Patnor has already given yield data on what to expect from IC's.

Best Regards
Gill aka rusty
 
rusty said:
And here's another offer, anyone wants to ship me a minimum 60 lbs of mixed chips,I will ball mill and concentrate these for free then ship the cons back for you to do as you wish. This offer stands good for one member only and must be before May 2013.


Rusty,

I'd take you up on your offer to crush and con my chips but I only have about 10Kg so far.
 
resabed01 said:
rusty said:
And here's another offer, anyone wants to ship me a minimum 60 lbs of mixed chips,I will ball mill and concentrate these for free then ship the cons back for you to do as you wish. This offer stands good for one member only and must be before May 2013.


Rusty,

I'd take you up on your offer to crush and con my chips but I only have about 10Kg so far.

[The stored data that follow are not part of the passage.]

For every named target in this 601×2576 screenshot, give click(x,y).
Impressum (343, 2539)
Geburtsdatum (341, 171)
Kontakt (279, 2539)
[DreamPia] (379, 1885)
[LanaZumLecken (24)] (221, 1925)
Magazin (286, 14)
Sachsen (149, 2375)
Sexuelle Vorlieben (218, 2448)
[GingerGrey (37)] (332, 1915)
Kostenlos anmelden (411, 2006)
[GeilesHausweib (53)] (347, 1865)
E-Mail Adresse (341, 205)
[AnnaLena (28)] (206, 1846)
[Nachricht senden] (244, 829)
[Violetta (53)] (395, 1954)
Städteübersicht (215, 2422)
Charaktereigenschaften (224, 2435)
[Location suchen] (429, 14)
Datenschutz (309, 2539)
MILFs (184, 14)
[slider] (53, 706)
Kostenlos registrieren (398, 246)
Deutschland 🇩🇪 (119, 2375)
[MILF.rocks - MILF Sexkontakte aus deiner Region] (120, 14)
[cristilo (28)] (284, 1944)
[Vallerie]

PM Sent,,,, 10 kg is fine, and we will consider the offer taken and no longer available.

Now if someone would like to send a fairly decent sample of spent material, to run through the centrifuge. Same deal I'll mail you back the cons on my nickel.

I'm going to start a new thread for the " IC cons for resabed01 " were we can post package tracking numbers and the process from both ends.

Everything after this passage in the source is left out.